• PASSAGE SHOWN
┌──

Hundreds of videos were removed from YouTube after the US presidential election

More than one fourth of videos recommended on election eve have since been removed. Why?

Guillaume Chaslot
2 min readJan 16, 2017
Visualization of some YouTube recommendations on Election Eve. Full visualization here.

On the eve of the US presidential election, we used this recommendation explorer to extract a sample of 800 unique videos recommended by YouTube in response to searches about a presidential candidates.

More than 200 of these videos have since been removed, some of them by YouTube, and others by the content creators themselves.

The most viewed videos that disappeared were:

“This video will get Trump Elected” (10 million views)

That video was not only, but in the top 1% of the most recommended by YouTube’s A.I. out of our sample. Surprisingly, the creator of the video removed it after the election.

“Must Watch!! Hillary Clinton tried to ban this video” (5 million views)

The account associated with that video was terminated by YouTube’s abuse team. Surprisingly, that video was also in the top 1% of the most recommended videos.

Here are some examples of the 200+ videos recommended by YouTube on election day, and removed afterwards:

Why it matters

The removal of these videos is a symptom of large-scale misinformation associated with the US presidential election: the removed videos among the 800 we analyzed account for tens of millions of views. Based on this, we estimate hundreds of millions of views of political YouTube videos are associated with videos removed in the aftermath of the presidential election.

YouTube abuse team takes a long time to examine and ban videos. This delay enables accounts and videos violating the terms of service to still be viewed a large number of times, especially if they strongly appeal to a particular constituency. This might also impact upcoming elections in the rest of the world.

Finally, by uploading defamatory content on YouTube before a critical period, and removing the videos afterwards, content creators can effectively promote defamatory videos without liability.

└──

• YOUR ASSIGNMENT
In the post about removed YouTube election videos, what happened to the account associated with "Must Watch!! Hillary Clinton tried to ban this video"?

• RECORDS
┌──

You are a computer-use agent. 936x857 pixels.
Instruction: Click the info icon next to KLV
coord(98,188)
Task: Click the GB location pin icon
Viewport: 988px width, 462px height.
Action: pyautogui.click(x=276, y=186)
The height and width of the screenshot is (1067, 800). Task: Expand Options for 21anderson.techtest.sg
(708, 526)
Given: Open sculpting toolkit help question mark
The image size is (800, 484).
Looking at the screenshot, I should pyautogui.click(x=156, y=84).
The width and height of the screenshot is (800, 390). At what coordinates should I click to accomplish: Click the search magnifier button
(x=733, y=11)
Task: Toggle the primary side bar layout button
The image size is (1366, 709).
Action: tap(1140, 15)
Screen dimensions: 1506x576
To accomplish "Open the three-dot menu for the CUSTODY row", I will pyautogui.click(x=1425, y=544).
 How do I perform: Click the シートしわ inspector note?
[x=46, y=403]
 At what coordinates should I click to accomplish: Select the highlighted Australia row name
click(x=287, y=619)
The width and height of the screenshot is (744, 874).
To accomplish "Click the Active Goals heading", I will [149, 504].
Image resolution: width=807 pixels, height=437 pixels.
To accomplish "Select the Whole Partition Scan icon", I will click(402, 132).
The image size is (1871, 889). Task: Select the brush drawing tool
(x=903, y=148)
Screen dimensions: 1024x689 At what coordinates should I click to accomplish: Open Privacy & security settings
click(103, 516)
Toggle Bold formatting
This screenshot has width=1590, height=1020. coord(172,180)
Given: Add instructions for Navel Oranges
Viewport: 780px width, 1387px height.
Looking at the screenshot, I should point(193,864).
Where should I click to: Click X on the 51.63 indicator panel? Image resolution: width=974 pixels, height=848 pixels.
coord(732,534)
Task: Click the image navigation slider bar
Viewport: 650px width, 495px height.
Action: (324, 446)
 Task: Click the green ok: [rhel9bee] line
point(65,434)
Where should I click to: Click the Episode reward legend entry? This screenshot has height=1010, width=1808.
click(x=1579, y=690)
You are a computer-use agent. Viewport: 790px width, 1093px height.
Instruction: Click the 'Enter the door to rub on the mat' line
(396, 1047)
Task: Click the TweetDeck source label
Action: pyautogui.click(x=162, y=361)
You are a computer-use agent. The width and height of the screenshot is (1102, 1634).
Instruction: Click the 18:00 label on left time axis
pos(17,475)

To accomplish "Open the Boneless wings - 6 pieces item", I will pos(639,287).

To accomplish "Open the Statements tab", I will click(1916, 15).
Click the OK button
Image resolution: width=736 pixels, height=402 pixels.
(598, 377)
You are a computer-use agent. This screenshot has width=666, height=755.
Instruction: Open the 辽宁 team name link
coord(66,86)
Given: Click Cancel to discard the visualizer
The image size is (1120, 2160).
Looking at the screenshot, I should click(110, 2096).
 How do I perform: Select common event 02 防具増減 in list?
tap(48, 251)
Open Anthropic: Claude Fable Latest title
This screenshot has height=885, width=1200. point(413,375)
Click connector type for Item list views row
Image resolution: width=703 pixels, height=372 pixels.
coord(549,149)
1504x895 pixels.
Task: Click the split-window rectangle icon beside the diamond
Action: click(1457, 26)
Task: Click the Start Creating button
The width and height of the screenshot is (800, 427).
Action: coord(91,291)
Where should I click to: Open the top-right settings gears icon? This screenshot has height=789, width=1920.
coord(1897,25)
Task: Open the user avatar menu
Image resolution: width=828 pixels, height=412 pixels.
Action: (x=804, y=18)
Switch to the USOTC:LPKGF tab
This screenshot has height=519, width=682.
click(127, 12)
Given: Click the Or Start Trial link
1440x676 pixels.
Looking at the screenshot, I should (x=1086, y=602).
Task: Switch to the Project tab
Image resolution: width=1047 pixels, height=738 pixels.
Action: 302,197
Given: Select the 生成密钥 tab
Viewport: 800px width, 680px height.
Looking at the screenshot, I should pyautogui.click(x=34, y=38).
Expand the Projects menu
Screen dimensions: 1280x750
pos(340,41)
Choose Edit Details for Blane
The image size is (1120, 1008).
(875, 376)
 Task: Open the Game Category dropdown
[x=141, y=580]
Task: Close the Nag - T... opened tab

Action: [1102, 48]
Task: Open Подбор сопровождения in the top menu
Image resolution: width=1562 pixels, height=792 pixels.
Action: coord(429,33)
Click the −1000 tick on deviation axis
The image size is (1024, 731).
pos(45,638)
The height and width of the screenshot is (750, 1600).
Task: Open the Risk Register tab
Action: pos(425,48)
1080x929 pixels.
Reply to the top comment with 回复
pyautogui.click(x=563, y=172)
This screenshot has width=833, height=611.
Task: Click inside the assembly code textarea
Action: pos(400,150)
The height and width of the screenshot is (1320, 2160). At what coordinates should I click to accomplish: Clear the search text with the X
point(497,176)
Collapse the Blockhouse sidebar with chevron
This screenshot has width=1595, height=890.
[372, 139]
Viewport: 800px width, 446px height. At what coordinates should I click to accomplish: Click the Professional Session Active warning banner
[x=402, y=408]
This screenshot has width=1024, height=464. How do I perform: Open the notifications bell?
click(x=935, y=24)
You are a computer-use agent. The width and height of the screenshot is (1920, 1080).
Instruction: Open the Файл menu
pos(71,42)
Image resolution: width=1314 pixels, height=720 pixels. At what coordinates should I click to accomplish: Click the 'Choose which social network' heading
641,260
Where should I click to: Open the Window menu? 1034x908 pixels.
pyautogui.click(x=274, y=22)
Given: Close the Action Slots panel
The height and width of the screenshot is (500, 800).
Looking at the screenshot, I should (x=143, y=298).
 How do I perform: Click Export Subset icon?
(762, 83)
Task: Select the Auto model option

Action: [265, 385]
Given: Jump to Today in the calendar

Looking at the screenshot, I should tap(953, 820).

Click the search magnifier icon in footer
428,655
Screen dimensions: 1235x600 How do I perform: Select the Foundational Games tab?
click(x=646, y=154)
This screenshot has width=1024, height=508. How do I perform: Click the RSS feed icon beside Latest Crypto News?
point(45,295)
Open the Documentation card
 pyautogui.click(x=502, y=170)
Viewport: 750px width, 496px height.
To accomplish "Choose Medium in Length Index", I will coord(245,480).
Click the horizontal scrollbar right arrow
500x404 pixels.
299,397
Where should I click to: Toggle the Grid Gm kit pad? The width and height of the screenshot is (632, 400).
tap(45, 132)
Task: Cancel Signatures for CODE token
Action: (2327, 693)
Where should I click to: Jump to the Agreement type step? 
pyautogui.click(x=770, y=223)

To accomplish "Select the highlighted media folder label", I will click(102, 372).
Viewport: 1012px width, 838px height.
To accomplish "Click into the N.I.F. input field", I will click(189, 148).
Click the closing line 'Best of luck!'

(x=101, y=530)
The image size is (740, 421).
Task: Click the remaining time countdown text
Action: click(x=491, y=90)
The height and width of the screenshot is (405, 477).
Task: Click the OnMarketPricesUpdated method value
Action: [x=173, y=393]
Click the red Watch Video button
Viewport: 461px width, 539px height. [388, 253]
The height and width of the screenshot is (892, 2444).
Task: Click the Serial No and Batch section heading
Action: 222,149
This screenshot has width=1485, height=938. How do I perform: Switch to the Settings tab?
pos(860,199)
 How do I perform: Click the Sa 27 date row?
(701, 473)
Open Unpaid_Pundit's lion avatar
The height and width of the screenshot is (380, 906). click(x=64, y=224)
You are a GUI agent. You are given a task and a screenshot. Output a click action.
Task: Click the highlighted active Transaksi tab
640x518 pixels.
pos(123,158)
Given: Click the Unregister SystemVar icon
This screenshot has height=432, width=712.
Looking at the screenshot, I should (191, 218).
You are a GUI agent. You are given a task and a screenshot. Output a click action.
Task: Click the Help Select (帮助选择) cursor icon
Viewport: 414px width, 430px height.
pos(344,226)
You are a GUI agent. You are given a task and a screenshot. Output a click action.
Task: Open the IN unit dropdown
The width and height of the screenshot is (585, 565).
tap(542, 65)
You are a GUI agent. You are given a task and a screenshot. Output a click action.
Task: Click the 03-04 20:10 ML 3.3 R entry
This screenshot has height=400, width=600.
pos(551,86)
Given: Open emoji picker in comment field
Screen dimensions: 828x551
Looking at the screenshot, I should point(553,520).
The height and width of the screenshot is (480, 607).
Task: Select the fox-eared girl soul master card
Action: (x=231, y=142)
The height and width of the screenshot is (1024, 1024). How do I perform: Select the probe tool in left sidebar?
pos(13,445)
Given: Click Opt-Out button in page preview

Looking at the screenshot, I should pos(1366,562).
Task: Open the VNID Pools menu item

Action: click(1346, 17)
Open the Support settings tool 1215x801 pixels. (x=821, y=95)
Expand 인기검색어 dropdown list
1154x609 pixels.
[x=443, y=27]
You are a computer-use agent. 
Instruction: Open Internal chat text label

└──

• ANSWER TO THIS TASK
YouTube's abuse team terminated it.